In what pro-life activists see as a particularly incendiary statement, Dr. Philip Nitschke, an advocate of euthanasia, said it did not matter whether the 69-year-old great grandmother had cancer at the time of her death.

"To Nancy’s mind it didn’t really matter and I guess to my mind it didn’t matter either," Nitschke told the Australian press.

He added, "What had happened was that she had died as a consequence of her cancer surgery. That has become clear from a very comprehensive autopsy report where they have looked in great detail mentioning a seven-page report some 42 times that they couldn’t find cancer. So they obviously searched hard."

In a statement that mirrors the rhetoric of the pro-abortion movement, Nitschke said, "The euthanasia movement is about right of choice. Nancy had a choice."

But opponents of euthanasia point out that those who seek to end their own lives often do so because of depression–or because of relatives or friends who do not want to take care of them if they are ill.

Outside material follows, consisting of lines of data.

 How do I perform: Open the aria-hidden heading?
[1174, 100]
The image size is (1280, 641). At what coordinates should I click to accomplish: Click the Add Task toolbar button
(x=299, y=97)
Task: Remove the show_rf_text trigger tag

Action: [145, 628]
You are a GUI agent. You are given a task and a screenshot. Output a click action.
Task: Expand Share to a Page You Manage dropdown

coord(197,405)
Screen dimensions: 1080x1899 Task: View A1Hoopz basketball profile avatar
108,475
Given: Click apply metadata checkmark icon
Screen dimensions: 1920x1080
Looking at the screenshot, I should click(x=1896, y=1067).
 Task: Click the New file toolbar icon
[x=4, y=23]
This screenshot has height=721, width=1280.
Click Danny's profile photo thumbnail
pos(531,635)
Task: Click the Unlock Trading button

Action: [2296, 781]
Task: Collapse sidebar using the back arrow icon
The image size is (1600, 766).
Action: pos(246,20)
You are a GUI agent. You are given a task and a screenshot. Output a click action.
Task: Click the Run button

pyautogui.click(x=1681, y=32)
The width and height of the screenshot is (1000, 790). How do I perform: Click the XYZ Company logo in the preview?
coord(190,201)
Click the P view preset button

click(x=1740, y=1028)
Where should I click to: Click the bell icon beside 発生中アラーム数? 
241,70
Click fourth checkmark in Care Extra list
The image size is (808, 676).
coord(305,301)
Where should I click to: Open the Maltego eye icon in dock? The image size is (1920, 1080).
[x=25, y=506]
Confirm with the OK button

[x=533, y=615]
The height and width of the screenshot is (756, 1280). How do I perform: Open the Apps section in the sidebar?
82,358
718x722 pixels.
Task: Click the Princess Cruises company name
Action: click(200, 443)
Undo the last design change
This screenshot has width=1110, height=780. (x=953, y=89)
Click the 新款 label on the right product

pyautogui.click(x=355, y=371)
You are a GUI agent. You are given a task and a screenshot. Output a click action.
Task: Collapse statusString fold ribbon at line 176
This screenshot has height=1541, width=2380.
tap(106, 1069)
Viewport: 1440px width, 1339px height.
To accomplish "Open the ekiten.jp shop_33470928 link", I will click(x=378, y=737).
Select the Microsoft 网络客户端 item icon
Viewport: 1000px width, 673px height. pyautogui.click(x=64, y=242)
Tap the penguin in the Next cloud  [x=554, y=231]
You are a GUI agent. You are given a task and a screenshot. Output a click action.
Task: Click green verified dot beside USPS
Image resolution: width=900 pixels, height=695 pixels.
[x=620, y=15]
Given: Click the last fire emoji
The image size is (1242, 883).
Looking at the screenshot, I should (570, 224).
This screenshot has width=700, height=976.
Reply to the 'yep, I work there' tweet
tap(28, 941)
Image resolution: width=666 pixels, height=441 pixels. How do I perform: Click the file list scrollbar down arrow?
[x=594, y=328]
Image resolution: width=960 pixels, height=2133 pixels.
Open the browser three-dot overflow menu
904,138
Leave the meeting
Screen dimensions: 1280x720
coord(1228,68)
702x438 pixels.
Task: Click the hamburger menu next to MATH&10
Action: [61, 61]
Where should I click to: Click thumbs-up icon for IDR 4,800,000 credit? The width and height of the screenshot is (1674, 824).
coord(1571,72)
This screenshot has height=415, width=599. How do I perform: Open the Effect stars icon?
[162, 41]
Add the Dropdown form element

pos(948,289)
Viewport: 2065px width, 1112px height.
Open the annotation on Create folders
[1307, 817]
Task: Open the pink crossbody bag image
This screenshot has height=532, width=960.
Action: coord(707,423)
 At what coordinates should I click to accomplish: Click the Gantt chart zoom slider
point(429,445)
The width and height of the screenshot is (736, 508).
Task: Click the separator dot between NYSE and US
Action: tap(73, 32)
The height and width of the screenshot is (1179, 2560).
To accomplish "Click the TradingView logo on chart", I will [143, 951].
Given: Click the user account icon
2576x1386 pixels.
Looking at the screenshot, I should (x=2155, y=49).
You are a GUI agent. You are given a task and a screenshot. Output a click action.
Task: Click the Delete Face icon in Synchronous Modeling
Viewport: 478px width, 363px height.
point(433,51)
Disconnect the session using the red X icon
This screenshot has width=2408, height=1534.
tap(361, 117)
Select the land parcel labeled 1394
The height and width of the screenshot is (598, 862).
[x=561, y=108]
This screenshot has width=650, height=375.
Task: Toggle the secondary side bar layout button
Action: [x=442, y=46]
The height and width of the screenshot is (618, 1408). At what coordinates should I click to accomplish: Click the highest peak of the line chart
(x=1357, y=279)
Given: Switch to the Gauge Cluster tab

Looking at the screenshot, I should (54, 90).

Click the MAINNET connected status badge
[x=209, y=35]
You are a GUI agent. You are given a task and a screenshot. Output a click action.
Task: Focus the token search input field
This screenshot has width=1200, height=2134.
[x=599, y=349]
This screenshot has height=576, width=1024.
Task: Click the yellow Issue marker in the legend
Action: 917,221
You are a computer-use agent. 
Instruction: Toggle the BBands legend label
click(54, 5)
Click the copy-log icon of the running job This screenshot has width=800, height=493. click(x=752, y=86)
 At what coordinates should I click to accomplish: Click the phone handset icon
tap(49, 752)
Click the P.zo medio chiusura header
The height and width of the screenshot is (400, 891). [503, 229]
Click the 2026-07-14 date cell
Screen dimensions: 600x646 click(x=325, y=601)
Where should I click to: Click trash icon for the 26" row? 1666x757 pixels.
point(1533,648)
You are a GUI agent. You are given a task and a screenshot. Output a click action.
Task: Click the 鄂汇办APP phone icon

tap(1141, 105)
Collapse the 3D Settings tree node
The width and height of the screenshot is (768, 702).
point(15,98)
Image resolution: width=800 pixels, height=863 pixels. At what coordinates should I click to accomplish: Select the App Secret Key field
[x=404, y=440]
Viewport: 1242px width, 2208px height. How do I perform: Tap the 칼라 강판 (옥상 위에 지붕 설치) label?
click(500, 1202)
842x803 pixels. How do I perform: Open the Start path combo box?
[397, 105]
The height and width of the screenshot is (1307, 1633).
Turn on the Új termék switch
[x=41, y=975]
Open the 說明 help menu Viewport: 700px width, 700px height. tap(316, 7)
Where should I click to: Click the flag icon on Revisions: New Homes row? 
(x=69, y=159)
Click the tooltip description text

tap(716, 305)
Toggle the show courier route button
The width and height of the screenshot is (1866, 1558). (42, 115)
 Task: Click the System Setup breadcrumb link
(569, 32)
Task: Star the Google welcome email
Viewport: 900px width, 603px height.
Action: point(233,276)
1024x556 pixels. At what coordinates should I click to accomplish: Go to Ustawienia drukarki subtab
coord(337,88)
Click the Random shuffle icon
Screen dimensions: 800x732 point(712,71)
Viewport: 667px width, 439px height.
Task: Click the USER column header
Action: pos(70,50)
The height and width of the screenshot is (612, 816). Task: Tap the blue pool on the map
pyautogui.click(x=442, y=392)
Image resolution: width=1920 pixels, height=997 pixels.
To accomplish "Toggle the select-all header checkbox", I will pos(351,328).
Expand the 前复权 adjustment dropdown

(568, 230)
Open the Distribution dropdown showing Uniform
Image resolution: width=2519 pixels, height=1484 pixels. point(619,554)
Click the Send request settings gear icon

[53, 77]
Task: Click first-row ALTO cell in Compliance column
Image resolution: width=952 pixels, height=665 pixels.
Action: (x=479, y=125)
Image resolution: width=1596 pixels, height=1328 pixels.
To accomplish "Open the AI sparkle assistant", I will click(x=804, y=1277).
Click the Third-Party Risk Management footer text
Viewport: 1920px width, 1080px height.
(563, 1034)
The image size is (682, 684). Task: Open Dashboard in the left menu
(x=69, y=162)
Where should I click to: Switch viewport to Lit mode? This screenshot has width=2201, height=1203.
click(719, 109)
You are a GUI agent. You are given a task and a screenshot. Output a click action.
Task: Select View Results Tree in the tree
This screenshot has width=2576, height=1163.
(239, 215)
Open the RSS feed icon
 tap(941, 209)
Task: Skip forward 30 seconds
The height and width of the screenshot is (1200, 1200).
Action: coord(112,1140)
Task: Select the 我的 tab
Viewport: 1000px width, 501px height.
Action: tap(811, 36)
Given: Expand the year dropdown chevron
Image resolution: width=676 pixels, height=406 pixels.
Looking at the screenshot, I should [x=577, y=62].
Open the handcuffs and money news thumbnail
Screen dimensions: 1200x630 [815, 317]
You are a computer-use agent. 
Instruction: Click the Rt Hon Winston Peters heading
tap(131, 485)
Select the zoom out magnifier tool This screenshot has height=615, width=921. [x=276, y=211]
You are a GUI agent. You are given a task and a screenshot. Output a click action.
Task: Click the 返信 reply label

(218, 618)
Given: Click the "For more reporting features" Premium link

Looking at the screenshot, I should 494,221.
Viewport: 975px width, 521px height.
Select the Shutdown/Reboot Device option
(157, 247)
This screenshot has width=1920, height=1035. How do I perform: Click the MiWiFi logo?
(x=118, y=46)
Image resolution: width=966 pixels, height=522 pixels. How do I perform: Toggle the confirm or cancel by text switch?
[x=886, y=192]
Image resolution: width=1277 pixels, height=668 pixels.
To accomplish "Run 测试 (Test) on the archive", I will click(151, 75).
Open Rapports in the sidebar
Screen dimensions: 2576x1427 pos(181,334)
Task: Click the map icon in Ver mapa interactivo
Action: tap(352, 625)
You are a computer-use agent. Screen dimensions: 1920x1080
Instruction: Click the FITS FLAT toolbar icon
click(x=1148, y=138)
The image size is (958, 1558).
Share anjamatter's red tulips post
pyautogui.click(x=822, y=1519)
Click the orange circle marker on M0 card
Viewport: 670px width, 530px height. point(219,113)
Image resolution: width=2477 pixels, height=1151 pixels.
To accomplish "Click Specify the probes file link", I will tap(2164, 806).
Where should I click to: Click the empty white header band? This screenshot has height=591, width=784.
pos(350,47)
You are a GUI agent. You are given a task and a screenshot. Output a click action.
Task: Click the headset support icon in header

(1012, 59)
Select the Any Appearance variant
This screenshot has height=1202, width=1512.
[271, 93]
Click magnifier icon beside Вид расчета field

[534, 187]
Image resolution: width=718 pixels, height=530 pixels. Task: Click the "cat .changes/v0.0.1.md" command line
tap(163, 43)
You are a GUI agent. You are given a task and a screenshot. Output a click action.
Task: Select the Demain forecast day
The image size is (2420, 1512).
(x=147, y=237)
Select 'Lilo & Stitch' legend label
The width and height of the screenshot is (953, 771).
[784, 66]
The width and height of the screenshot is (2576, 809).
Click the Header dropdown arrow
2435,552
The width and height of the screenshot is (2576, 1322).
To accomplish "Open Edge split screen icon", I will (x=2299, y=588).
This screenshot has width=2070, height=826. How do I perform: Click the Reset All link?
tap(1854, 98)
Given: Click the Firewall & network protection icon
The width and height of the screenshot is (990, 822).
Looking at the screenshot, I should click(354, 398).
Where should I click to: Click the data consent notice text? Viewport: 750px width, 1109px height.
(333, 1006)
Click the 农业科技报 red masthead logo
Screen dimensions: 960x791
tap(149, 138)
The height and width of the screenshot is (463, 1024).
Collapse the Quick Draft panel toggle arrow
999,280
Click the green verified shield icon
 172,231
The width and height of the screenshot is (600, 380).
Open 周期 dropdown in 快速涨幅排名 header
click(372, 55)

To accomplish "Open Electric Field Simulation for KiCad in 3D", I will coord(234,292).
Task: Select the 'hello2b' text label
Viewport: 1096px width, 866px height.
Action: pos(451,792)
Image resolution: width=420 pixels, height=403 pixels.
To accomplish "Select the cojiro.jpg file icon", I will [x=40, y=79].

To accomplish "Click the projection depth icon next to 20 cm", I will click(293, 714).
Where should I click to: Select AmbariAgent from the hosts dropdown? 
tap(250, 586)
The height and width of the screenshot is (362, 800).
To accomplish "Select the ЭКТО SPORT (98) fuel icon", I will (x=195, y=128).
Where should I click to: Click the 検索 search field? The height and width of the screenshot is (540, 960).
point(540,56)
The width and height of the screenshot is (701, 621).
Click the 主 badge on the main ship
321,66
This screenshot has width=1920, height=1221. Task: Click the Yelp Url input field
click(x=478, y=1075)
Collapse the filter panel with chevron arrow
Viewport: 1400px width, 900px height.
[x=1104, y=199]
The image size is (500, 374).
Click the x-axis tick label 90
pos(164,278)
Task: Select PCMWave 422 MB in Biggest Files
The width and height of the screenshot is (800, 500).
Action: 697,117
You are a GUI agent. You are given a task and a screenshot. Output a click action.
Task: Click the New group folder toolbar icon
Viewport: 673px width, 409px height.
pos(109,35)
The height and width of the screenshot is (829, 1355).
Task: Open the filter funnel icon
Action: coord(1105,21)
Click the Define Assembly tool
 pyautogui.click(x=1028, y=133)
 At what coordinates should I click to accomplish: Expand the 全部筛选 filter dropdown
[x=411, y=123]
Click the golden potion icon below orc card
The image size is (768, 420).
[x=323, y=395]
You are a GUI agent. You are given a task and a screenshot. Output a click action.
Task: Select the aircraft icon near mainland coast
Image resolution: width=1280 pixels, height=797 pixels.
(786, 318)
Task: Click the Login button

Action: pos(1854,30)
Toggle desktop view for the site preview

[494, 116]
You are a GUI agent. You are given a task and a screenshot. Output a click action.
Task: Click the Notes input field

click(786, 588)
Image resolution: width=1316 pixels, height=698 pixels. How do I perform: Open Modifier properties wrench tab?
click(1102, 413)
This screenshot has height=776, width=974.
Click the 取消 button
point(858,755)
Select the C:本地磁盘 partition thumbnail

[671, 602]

Crick’s son Daryle echoed Nitschke’s sentiments, telling the Courier Mail, "Whether she had cancer or didn’t have cancer is neither here nor there. Mum was in terrible pain (after a previous bowel cancer operation) and her life was a misery. She’s in a better place now."

Daryle Crick is among those who could be charged with assisting a suicide.

But while euthanasia advocates claim that patients should be able to commit suicide in order to end their suffering, pro-life leaders point out that the issue should be how best to treat a patient’s pain, rather than what methods can be used to end a patient’s life.

For instance, Queensland Right to Life states that the availability of good quality palliative care in Australia is a "far better solution for the needs of the terminally ill than euthanasia legislation could ever be."